Es ist der fiktive 64-jährige David, der in einem Interview aus der Zukunft auf den historischen Triumph von Fußball-Österreich zurückblickt. Die ÖFB-Ikone und seine Kollegen Marko Arnautovic, Marcel Sabitzer und Teamchef Ralf Rangnick sorgen in eine KI-generierten Doku vor dem österreichischen Auftaktmatch gegen Jordanien (Mittwoch, 6 Uhr) für jede Menge Stimmung.
Der Clip von "Sequence Five" bezeichnet sein Projekt als "satirische Doku" aus dem Jahr 2056. Das gefällt nicht nur den Fans. Auch das österreichische Nationalteam jubelt auf Instagram: "Nice One! You never know. GEMMA!"
Den Fans wird das Szenario Weltmeister 2026 mehr als nur schmackhaft gemacht. Jubelbilder aus den Straßen und die stattlich gealterten KI-Ebenbilder der heimischen Fußballhelden machen weniger als 24 Stunden vor dem Anpfiff Lust auf die Realität selbiger.
Arnautovic blickt im Clip zurück: "Ja, also ich hab' im Leben schon viel gesehen: Geld, Erfolg, alles. Aber ich muss ehrlich sagen, das kannst du halt nicht kaufen."

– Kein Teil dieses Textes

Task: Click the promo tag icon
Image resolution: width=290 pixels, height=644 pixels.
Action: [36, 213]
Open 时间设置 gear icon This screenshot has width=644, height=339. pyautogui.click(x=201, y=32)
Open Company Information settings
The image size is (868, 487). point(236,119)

Alaba: "Wir haben die Zeit auf jeden Fall sehr genossen. Wir haben lang gedacht, dass das irgendwann wieder weggeht. Aber es ist einfach nicht passiert."

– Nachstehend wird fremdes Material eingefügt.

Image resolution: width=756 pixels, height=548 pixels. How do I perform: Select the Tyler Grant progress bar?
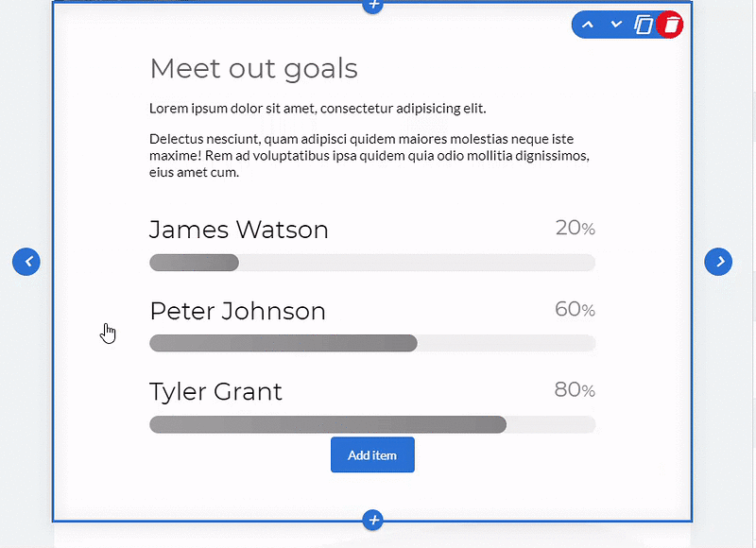[x=372, y=424]
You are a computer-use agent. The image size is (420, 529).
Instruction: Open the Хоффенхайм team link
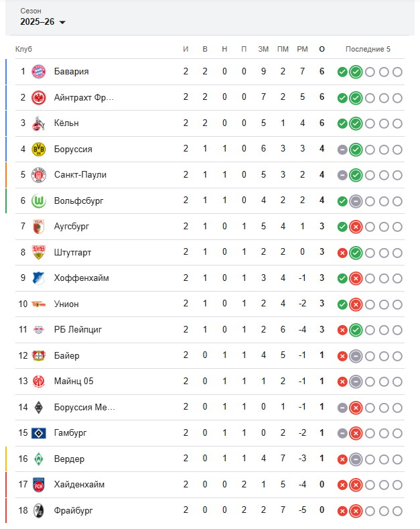point(82,278)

Eine Geburtshelferin wird eingespielt, fragt eine frisch gebackene Mutter: "Es ist ein Bub. David oder Marko?" Die Antwort: "Marko!"
Sabitzer nimmt am Interview-Stuhl Platz: "Es gibt ja so Tage im Jahr, wo man frei hat. So genau weiß eigentlich keiner, warum. Pfingstmontag, zum Beispiel. Und dann gibt's halt den 19. Juli."

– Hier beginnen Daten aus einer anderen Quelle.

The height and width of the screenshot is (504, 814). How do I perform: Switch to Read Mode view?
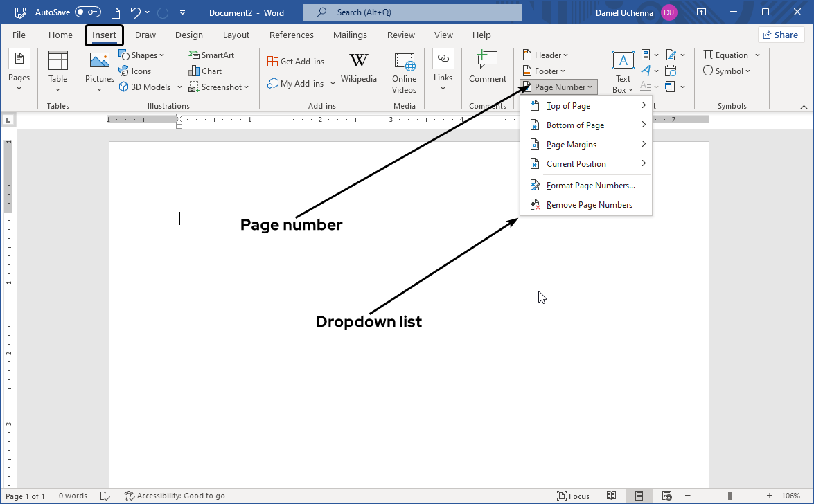[612, 496]
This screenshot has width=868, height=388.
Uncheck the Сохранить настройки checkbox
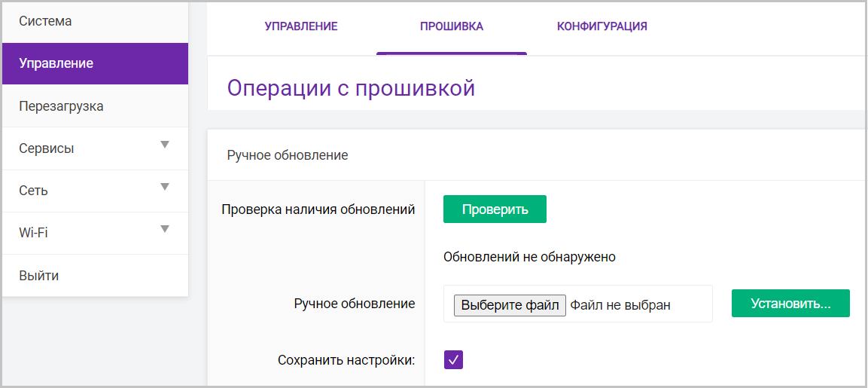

Es ist eine Anspielung auf die lange währenden Verhandlungen zwischen Bundespräsident Alexander Van der Bellen und Arnautovic, der seit der erfolgreichen Quali für das Turnier einen Feiertag fordert.
Ein deutscher Fan wird eingeblendet: "Wir haben das Ding drei Mal gewonnen. Drei Mal! Aber die feiern da jeden verdammten Tag 2026."
Teamchef Rangnick: "Ja natürlich gibt es Leute, die sagen, dass das Ganze vielleicht ein bisschen übertrieben ist. Das kann man so sehen. Aber am Ende, ist es jetzt einfach so."
"Damals haben wir nicht einmal genug Geld für ein Stadion gehabt", sagt die Zukunftsversion von ÖFB-Präsident Josef Pröll stolz zu Rangnick. Es folgen Aufnahmen von hoch modernen Arenen in Salzburg, an der Kitzbüheler Streif, in der Wachau.
Eine Mutter liest ihrer Tochter aus einem Kinderbuch vor – auf dem Buchrücken: Konny Laimer.
Der Film endet mit einem klassischen Arnautovic-Sager: "Es gibt Kinder, die waren 2026 noch gar nicht geboren. Trotzdem wissen sie ganz genau, wo sie damals waren." Dann wird er von seiner Pressemitarbeiterin als Präsident von Österreich zum nächsten Termin gebeten.
Österreichs (reale) Reise zum möglichen Titel beginnt in den frühen Mittwochmorgenstunden. Was ein Auftaktsieg gegen Gruppen-Außenseiter Jordanien auslösen könnte, haben die heimischen Fans von ihren Idolen nun gehört. Ihre gegenwärtigen Ichs haben für ein solches Szenario aber jede Menge Arbeit vor sich. Nach dem Auftakt gegen Jordanien warten in Gruppe J Titelverteidiger Argentinien und Algerien. Nach dem erhofften Aufstieg würden Österreich vier knallharte K.o.-Spiele gegen die besten Nationen der Welt erwarten.